Now I think in spite of the dead colony and the one with the fistsize cluster, the average Varroa pressure, total amount of mites in the apiary, was less in 2013 compared to 2012. In fact I think this is the case in all my apiaries. Because I used in average about half the amount of thymol I used in 2012. This good colony I’m talking about specifically now got the average amount, 5 grams. Also, only 50% of the colonies going into winter had been treated during 2013, compared to 80% 2012. And, this spring winter die off will be less than 5% compared to more than 15% last spring.
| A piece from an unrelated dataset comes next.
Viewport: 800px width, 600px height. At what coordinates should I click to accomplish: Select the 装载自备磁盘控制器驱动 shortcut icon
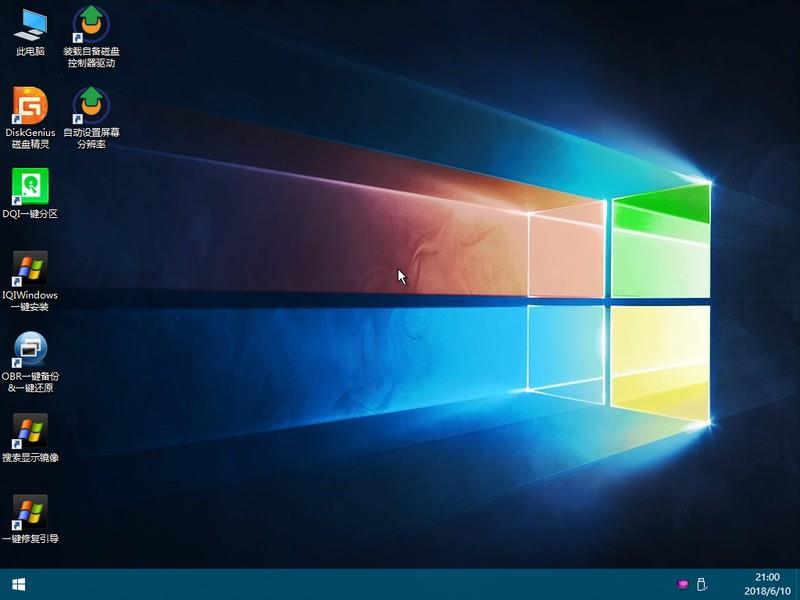(x=91, y=24)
The Varroa pressure I think is lower due to better Varroa resistance in average in my stock, also in this apiary. The least good ones are showing up every spring, either they die in spite of treatment, or they show up weak and get treatment and later their queens are shifted.

 Epigenetics and social learning

Also, from other beekeepers experiences, after about 5 years, mite pressure becomes weaker without any obvious reason. Probably some kind of epigenetic adaption (genes turned on and others turned off) is taking place that takes about 5 years from the first time the mites created problems. This spring is the fifth since the mites gave big problems the first time in all my apiaries.
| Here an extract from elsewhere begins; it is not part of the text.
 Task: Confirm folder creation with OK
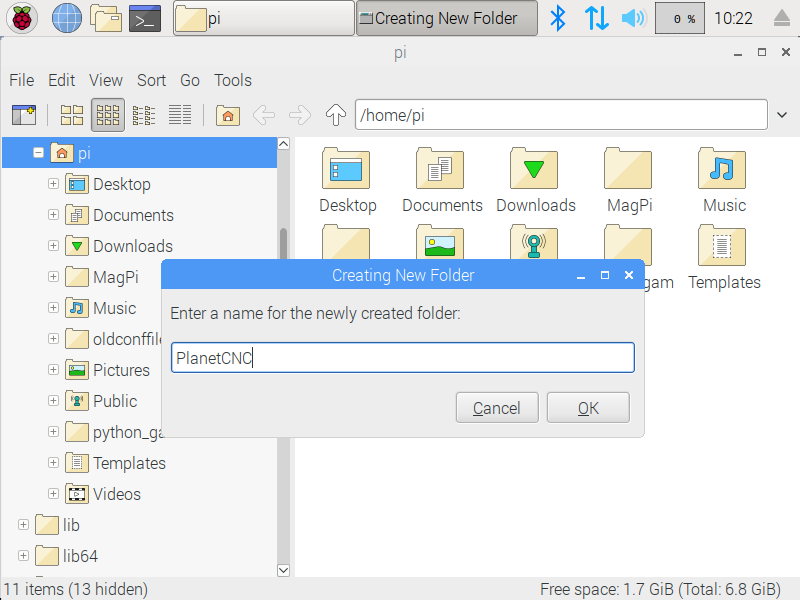point(588,408)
This adaption to the presence of the mite and fighting it probably also involves social learning. Bees learning to handle the mite and pass this knowledge on to other bees in the hive (http://www.hindawi.com/journals/psyche/2013/768108/). Therefore it’s important not only to propagate good resistant bee colonies by making new queens from it, but also by making new bee colonies from it, including worker bees that can pass their knowledge to new generations of bees.

Plast49Yngel

 Uniform small cells

From the dead colonies through these diffcult years with Varroa I have harvested quite some badly drawn small cellsize combs. With too many patches of drone comb, and too many patches of bigger sometimes irregular “worker” cells. Good they have been culled.

These plastic frames with plastic foundation with cellsize about 4.95 from Mann Lake (http://www.elgon.es/diary/?p=119) that was used in the bigger part of the third (the uppermost) broodbox in the MT-colony at least didn’t have a big negative impact on the colony health. Plastic haters might draw such a conclusion right away. Now, I’m not a plastic lover. I don’t like using plastic. That’s because in general it isn’t degradable in nature. That’s what I want, degradable plastic. But here it is in our world and I tried it.

These plastic frames might even have contributed to the good health of the MT-colony. 10% more cells per comb, still quicker build up. No drone patches (BUT there should be drone patches here and there in the brood area to catch the mites that are there), no patches of bigger and irregular “worker” cells. No wavy combs (I use no wiring in my wax combs). No big bridges of hindrance of wood for the queen between brood boxes.

So I plan to try some more plastic frames from Mann Lake in brood boxes. But there should be a good balance between plastic and wooden frames as long as I will be using the plastic.